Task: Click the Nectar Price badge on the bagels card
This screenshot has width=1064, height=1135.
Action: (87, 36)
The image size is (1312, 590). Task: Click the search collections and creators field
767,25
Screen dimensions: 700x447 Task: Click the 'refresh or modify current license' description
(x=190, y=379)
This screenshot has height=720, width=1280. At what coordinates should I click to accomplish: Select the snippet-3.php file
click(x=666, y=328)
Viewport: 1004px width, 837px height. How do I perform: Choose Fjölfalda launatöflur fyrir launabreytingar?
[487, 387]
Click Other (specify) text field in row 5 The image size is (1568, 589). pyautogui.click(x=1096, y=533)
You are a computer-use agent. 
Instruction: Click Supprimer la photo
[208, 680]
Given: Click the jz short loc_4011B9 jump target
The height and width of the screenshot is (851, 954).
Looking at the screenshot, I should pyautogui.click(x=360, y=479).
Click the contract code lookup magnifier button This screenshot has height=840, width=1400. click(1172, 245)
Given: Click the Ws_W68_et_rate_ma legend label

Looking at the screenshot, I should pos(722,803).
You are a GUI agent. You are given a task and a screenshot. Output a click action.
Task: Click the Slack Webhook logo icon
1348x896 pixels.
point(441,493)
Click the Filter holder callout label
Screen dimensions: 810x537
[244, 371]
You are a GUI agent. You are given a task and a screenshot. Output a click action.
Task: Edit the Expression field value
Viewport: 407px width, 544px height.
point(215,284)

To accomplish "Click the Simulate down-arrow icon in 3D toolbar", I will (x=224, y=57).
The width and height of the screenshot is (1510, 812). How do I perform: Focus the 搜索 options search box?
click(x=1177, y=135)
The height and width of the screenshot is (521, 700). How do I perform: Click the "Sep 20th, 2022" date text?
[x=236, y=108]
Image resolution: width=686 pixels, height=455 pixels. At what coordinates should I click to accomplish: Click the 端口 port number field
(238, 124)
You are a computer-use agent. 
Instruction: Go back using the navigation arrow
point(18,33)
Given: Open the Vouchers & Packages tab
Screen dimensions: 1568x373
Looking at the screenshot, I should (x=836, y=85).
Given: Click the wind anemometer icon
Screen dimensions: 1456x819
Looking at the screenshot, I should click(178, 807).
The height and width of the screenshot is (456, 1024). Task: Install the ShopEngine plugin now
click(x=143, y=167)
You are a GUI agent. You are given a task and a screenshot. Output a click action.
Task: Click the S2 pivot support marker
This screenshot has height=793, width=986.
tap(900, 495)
☆ ☆ ☆ ☆
EXERCISE INSTRUCTIONS –
Every line of the material above that includes the string "icon" is required.

EXERCISE SOLUTION –
Task: Click the Slack Webhook logo icon
To accomplish "Click the Simulate down-arrow icon in 3D toolbar", I will (x=224, y=57).
Given: Click the wind anemometer icon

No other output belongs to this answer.